Я ответил дружеской улыбкой и пожатием руки. Этого вполне достаточно, чтобы понять друг друга.
— А помнишь, — сказал вдруг Каменский, — день, когда мы познакомились? Это было в Петербурге, на вернисаже, я хорошо запомнил, что на нем мы впервые увидели картину Петрова-Водкина «Купание красного коня».
— Помню. Мне показалось тогда, что около меня упал кусочек золотого солнца.
— А еще стихотворение, которое ты написал об этом.
Каменский сжал мою руку и начал читать:
Кроваво-красный конь, к волнам морским стремящийся,С истомным юношей на выпуклой спине,Ты как немой огонь, вокруг костра крутящийся,О многом знаешь ты, о многом шепчешь мне.
Зрачки расширились… Стою в святом волненьиИ слышу запах волн, поющих о весне,И слышу шепот душ, измученных в гореньи,И, юноша, твой плач на огненном коне.
Там, где лежит туман, где степь непроходимаяЗелено-ярких вод, поют о новом дне,И нас туда влечет мольба неизгладимая,И там мы будем жить, а здесь мы как во сне.
— Я, признаться, уже забыл об этом.
Каменский широко улыбнулся и после небольшой паузы добавил:
— Быстро проносятся дни. — Он выпустил мою руку.
В это время послышался голос Ройзмана:
— Ну, Рюрик, идем, что ли?
У выхода мы столкнулись с Соней, показавшейся какой-то новой, тихой и строгой.
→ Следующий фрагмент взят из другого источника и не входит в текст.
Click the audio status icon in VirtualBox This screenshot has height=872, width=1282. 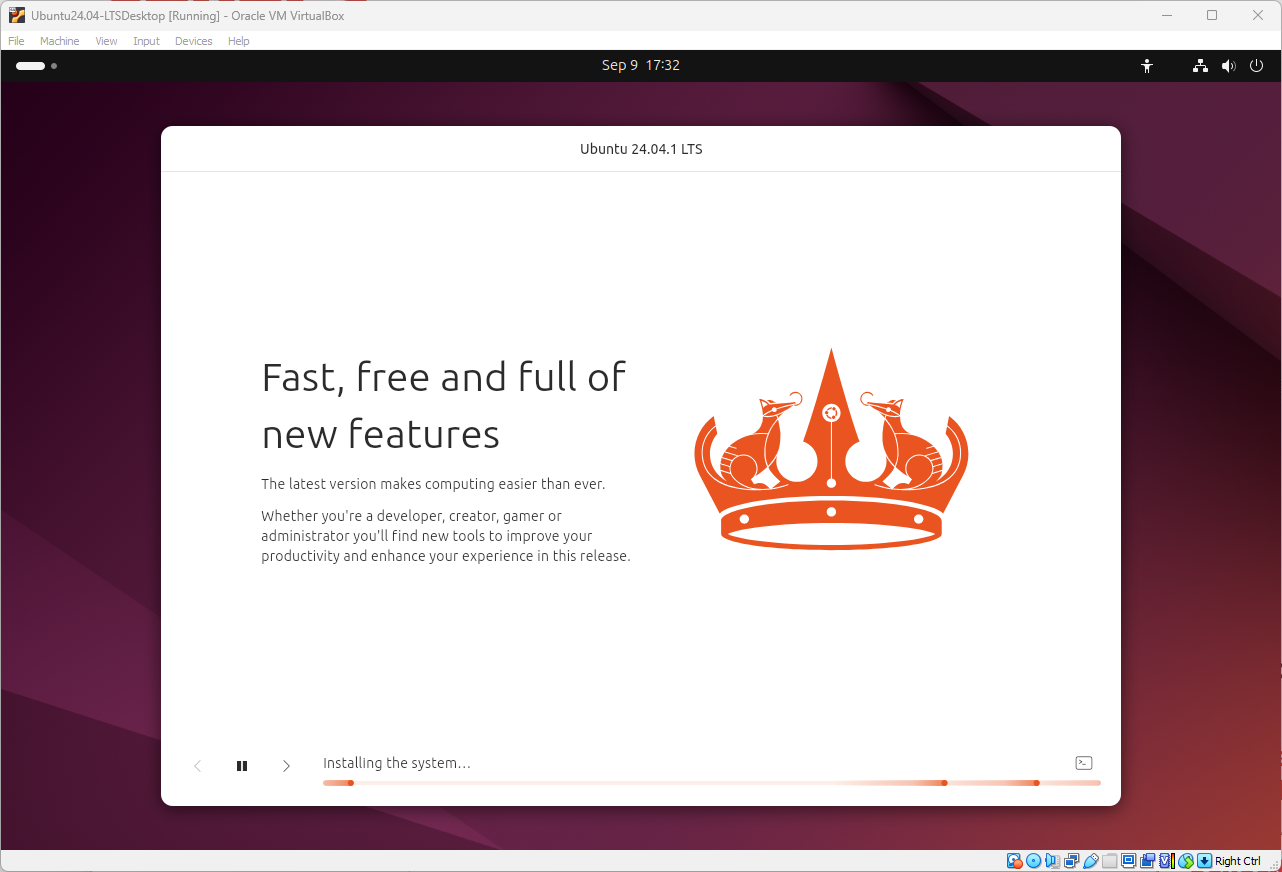coord(1053,861)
Она быстро вложила мне в руку записку, проговорив:
— Не удивляйся. Там все сказано.
Матвей ничего не заметил, попытался вступить с ней в разговор, но она быстро отошла в сторону.
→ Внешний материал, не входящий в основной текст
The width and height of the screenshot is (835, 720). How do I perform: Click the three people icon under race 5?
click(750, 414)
— Что с нею творится? — спросил он. — Точно подменили человека.
— Все проходит, все меняется.
— Это общая фраза. Меня интересуют факты.
— Какие факты?
— Ну, например, на что она живет, кто у нее бывает?
— Ты ее любишь?
— Нет, и никогда не смог бы полюбить.
— Тогда не ломай голову. Скажи лучше — тебе понравился вечер?
— Балаган.
Я промолчал.
— Что, не согласен? — спросил Ройзман.
— Я просто устал.
— От меня? — нахмурился Матвей.
— Нет, вообще.
Мы молча шли по Тверской.
— Ну, вот твой переулок, — сказал он. — Ты здесь перейдешь улицу?
— Здесь.
— До свиданья. Ты сердишься на меня?
— С чего ты взял?
— Значит, мне показалось. Да, кстати, Рюрик, билеты у тебя?
— Какие билеты?
— Входные, в кафе.
— Кажется, здесь, если я их не выбросил.
Я нащупал в кармане пиджака билеты, передал их Ройзману и спросил:
— А для чего они тебе?
— Как для чего? Ведь это когда-нибудь будет уникальной редкостью.
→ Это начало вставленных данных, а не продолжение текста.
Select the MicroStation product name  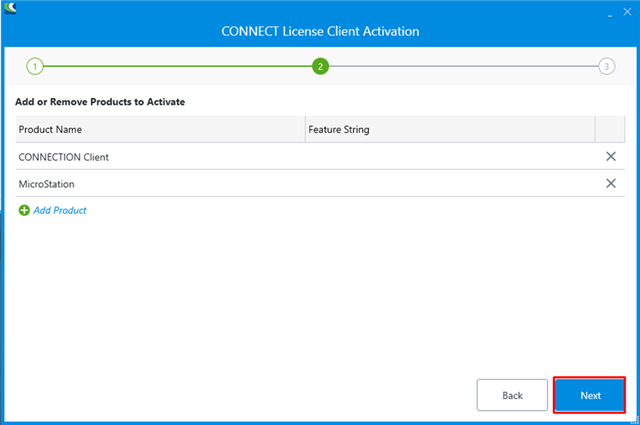point(47,183)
Я улыбнулся. Мы расстались. Через несколько минут Матвей догнал меня.
— Рюрик, милый, слушай, что я скажу, — сказал он, задыхаясь от быстрой ходьбы. — Исполни мою просьбу: повидай завтра Луначарского и попроси его выступить в нашем кафе. Хорошо?
И он снова пересек улицу.
Подойдя к тускло светившему фонарю, я прочел записку Сони: «Не удивляйся, что не увидишь меня нигде, и сам, пока я не дам знать, не приходи. Я должна многое обдумать в полном уединении. А сегодня пришла в Настасьинский, чтобы передать тебе эту записку. Пойми меня правильно. Соня».
«Музыкальная табакерка»
Николай Аристархович Охотников с испугом прислушивался к песне, доносившейся из полуоткрытой двери «Музыкальной табакерки»: «Бойтесь советов, бойтесь советов».
Неужели за время, которое он провел дома, обдумывая способ мести Маяковскому за дурацкое положение, в которое попал вчера в Настасьинском переулке, совершился переворот и Советская власть пала? А как иначе объяснить, что в публичном месте открыто иронизировали над Советами? «Лучше воздержаться, — думал он, — вдруг она жива, а там собрались заговорщики, того и гляди, влипнешь в какую-нибудь историю».
Но любопытство пересилило страх, и он вошел в кабаре. Упитанный швейцар почтительно помог ему снять добротное драповое пальто. Охотников с удовольствием уплатил пять сороковок востроносой девице, сидевшей у входа. Хотя цена за вход в кабаре и была очень большой, он считал, что лучше заплатить втридорога, чем клянчить бесплатные пропуска.
По крайней мере, здесь все равны, и никто не будет издеваться над ним, если ему вздумается попросить слова. Несмотря на то, что Николай Аристархович не имел ни прямого, ни косвенного отношения к искусству, говорить о нем он очень любил. От его разглагольствований страдали коллеги по гимназии, в которой он давал уроки чистописания, но зато любили гимназисты, так как на его уроке можно было делать все что угодно, пока он болтал с кем-либо из учеников. Перед его приходом в класс гимназисты заранее договаривались, кто будет «дежурной жертвой».